PROVIDED PASSAGE:
+-------+
I give the transgression of having female characters but not having them be female enough or something except when they’re being too female or whatever four problematics.
Some people think it’s cute when people lay in bed with their loved ones, holding each other in their arms. This act is commonly referred to as “spooning.”
Other people—enlightened people—realize that spooning is a deeply problematic way that power structures propagate themselves. Fortunately, such enlightened people are dominant in the media and can explain to us how we should be Good…
Now for the other side of the coin, so to speak. What did some of the readers over at CharismaNews.com have to say about Paula White and her husband?
Umm… Dressing up for Halloween is the least of Paula’s problems. Discerning Christians have seen through Ms. White’s brand of heresy for years now.
I think what is really sad is that there are “Christians” who actually can’t see through her. The lady is not a Christian, folks. Wake up and measure her actions according God’s word. While we are not to judge the world, we are absolutely mean’t to measure those who claim to be one of us by the word of God, and Paula White fails the test (John 10:10-13).
WWJD????? Would JESUS celebrate this worldly pagan holiday? Should Christians celebrate it? It has NOTHING to do with JESUS, nothing do with Christianity. What do right and wrong have in common? What do the saved and the unsaved have in common? Is there anything GODLY about Halloween? What about ghosts, goblins, graveyards, bats, witches and brooms, plus skeletons and tombstones, have to do with anything Christian? GO figure that one out? It’s not just innocent fun. I’m sure many of her supporters are disappointed. The word of GOD says in the last days there will be many false prophets.
+-------+
GIVEN EXERCISE 1: Duplicate the listing word for word, from the line containing "Find the location of a particular element. The" through its final line, with both end lines included.
The passage and the listing have nothing to do with each other.
+-------+
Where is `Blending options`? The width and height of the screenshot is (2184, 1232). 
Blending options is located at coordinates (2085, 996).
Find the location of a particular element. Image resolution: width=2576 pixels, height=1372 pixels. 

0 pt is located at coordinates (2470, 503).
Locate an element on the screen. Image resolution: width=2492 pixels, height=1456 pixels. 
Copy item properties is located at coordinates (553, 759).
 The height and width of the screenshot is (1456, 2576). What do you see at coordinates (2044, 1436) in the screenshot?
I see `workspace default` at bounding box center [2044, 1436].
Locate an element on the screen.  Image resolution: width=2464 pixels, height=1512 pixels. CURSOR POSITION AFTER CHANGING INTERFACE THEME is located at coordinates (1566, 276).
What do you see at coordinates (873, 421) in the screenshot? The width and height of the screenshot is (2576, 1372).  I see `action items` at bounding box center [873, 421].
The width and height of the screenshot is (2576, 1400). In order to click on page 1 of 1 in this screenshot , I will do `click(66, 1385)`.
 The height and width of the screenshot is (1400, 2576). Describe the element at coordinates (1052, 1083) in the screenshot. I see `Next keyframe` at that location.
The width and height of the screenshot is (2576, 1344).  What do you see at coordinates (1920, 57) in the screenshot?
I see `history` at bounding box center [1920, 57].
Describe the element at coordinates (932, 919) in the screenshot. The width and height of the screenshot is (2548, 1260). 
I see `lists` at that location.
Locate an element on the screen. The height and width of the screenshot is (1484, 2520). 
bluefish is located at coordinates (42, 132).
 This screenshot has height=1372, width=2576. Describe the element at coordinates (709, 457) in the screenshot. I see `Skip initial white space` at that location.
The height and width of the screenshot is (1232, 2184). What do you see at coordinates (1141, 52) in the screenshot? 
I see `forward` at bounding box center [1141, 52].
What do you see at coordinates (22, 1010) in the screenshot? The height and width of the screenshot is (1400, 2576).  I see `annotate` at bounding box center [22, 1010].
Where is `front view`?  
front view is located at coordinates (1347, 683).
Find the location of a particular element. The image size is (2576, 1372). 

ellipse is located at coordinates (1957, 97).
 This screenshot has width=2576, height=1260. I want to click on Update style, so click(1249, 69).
+-------+
GIVEN EXERCISE 2: Summarize the passage about spooning and Paula White in two sentences.

ANSWER 1:
Find the location of a particular element. The image size is (2576, 1372). 

ellipse is located at coordinates (1957, 97).
 This screenshot has width=2576, height=1260. I want to click on Update style, so click(1249, 69).

ANSWER 2: The passage opens with remarks about female characters and about spooning, which it says enlightened people see as a deeply problematic way that power structures propagate themselves. It then quotes CharismaNews.com readers who say Halloween is the least of Paula White's problems, call her a heretic who is not a Christian, and argue that Christians should not celebrate Halloween as a worldly pagan holiday.